County jobless rate drops 0.4% to 5.5% in Nov.
The jobless rate in Butler County dropped less than half a percentage point in November as the labor force continued to shrink.
Data from the state Department of Labor & Industry showed the Butler County unemployment rate at 5.5%, a 0.4 percentage point dip from its 5.9% rate in October, a smaller decrease than in other counties in the seven-county Pittsburgh Metropolitan Statistical Area.
Although not as significant a drop as between September and October, when the county's workforce shrank by 1,000 workers, or more than 1% of its then-97,000-person labor force, Butler saw a 300-person shrink in its labor force. In addition, roughly 200 workers gained employment.
The difference in labor force size is more stark when compared with November 2019, when the county's jobless rate was 4.3%. During that 12-month span, Butler County's workforce shrank by more than 5,000 workers.
Butler County's employment gain from October to November is smaller, however, than in neighboring counties. To the south, Allegheny County's jobless rate fell 0.8 percentage points to 6.5%; Beaver County, to the west, saw its jobless rate fall 0.9 points to 7.3%; and Lawrence County, northeast of Butler, had a 7.7% jobless rate in November, a 0.7 point dip.

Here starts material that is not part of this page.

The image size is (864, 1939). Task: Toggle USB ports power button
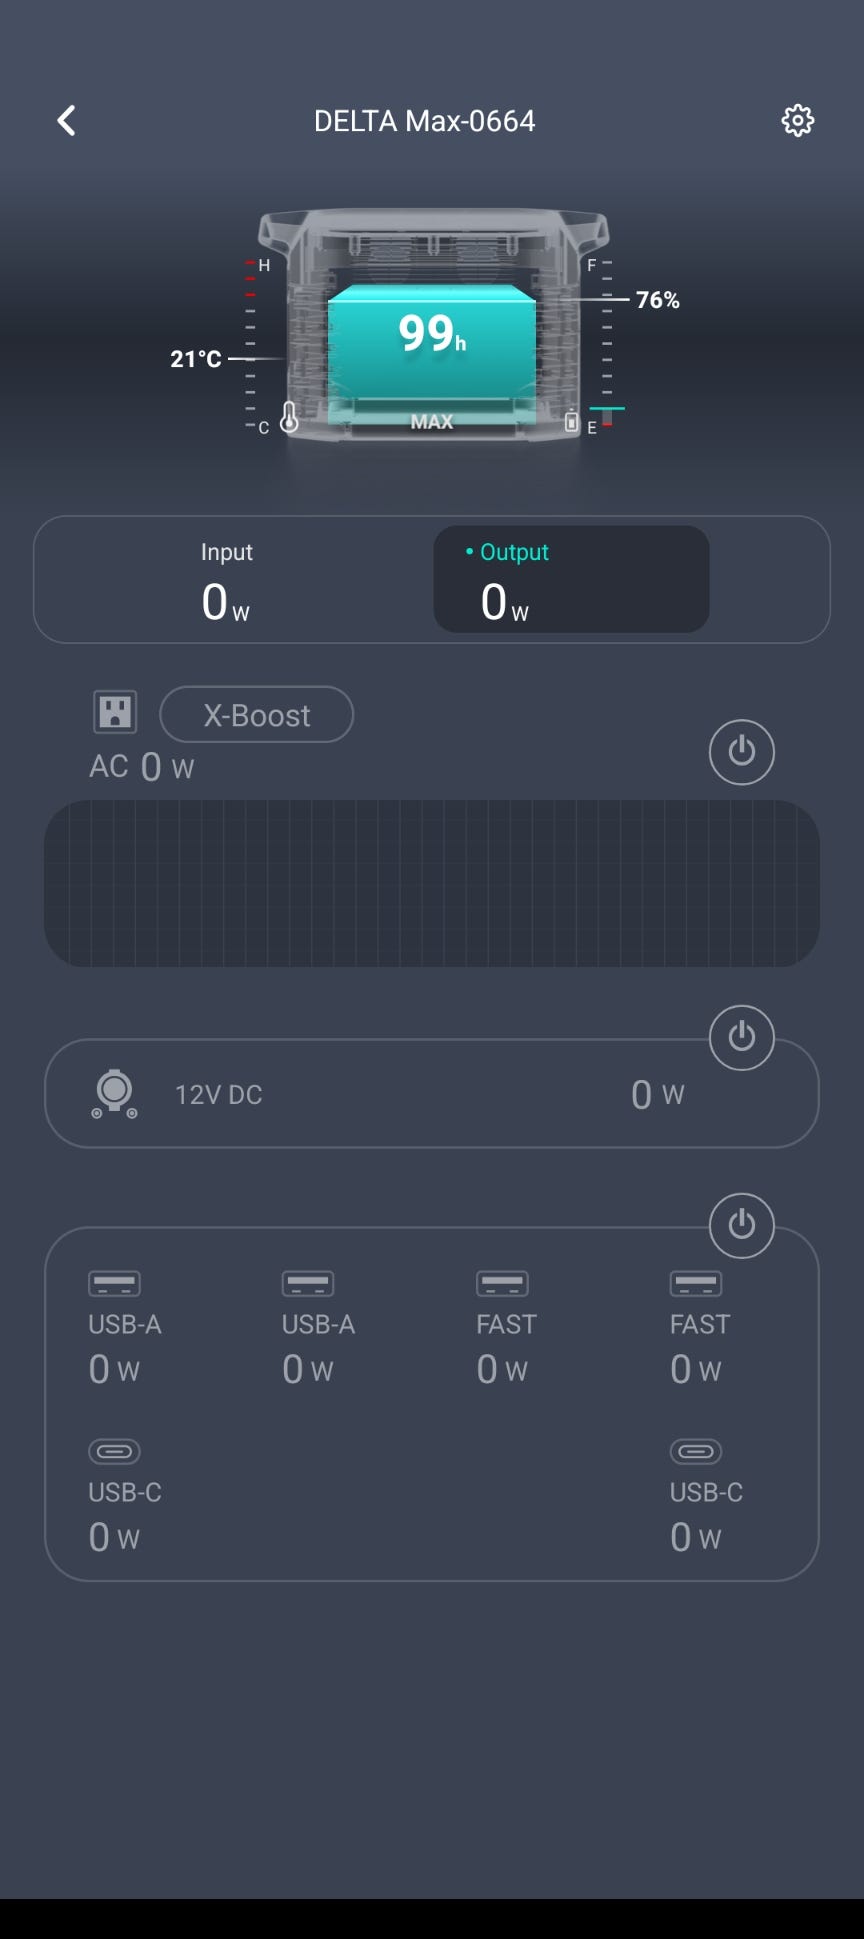click(741, 1225)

North of Butler, Mercer and Venango counties' employment gains slightly edged out Butler's, with their jobless rates falling half a percentage point each. To the east, Clarion County's unemployment drop was smaller than Butler's, with a 0.3-point change to 5.7%. Armstrong County had a 0.7-point drop, with its November jobless rate at 7.1%.
Still, Butler County's unemployment remained the lowest in the region. Its current jobless rate lies just 1.2 percentage points higher than it was in November 2019, indicating a relatively strong economic recovery following the pandemic.
Across the seven-county Pittsburgh metro area, however, hospitality continues to lag behind other industries. Nearly half of the roughly 72,000 jobs lost in the service-providing industries since November 2019 have been in the leisure and hospitality sectors, where 35,200 fewer people are employed.